Holding a place held for more than half a century now requires proof that the land of Lester Pearson and Pierre Trudeau, John Diefenbaker and Brian Mulroney remains quick to respond to change and still punches above its international weight.

Harper’s opportunity is to shape what’s inevitable to national advantage.

Two presidents, one in Washington and the one in Paris who will chair the G8 in 2011, are strongly signalling that the status quo won’t survive much longer. Institutions of the Second World War and Cold War vintage are showing their age and urgently need reformation or replacement to manage the borderless sweep of financial, climate and security threats.

So the prime minister must now choose between effecting change and letting Canada be affected by change.

He can help accelerate the G8 into the G-Something or try to slow that transition in the hope the Huntsville summit won’t be too obviously diminished by, say, Barack Obama staying home or just growing irrelevance.

It should be an easy choice. By seizing the moment to reinforce this country’s multilateral credentials, Harper improves Canada’s prospects of securing a future seat at the expanded table.

Instead of being dismissed as the last in a tired series, the Muskoka meeting might just be celebrated as the energetic first of a new sequence.

Foot-dragging is not an appealing option. Canada’s strongest case for continued inclusion is the stability of its banking sector.
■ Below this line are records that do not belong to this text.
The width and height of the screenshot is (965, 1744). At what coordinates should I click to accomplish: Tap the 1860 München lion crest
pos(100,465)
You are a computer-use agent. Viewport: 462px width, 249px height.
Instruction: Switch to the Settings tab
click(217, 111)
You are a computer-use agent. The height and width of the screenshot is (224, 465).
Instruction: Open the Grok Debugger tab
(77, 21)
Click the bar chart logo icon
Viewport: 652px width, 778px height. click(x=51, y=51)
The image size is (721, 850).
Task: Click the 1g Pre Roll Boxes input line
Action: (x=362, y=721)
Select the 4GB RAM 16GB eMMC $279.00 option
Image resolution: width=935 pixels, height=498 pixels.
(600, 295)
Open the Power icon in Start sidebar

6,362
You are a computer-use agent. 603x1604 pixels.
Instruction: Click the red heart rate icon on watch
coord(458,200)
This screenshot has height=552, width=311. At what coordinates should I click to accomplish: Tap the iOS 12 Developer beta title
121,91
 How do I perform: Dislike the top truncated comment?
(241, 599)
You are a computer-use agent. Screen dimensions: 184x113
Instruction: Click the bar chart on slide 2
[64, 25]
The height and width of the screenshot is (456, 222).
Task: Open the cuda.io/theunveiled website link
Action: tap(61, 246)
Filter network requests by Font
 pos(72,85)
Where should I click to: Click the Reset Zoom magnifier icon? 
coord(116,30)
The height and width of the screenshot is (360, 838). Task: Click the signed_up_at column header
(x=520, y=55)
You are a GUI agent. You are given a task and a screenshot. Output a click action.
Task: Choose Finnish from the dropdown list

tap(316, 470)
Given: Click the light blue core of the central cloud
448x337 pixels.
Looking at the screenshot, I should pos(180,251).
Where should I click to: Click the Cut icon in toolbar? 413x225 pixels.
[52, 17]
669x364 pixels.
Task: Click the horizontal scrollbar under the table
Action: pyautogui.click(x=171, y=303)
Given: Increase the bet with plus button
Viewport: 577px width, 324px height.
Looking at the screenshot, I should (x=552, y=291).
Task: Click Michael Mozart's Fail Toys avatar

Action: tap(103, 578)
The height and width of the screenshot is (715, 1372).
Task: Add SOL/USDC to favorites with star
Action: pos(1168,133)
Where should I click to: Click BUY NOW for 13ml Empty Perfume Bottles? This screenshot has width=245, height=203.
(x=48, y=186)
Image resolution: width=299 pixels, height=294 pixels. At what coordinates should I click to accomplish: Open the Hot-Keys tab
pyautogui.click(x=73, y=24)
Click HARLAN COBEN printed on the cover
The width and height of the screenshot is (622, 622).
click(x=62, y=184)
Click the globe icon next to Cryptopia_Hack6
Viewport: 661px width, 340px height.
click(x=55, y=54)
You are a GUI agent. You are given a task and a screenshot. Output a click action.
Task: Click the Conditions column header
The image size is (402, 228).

That will fade as the memory of financial chaos recedes and there isn’t enough in this country’s global governance portfolio to fill the void.

Canada isn’t in the environment vanguard.

Conservatives continue to sacrifice much of the country’s international honest-broker reputation to domestic political hegemony.

Afghanistan would speak more loudly to the security commitment if the mission were more popular in Europe and Asia and not spiralling towards failure.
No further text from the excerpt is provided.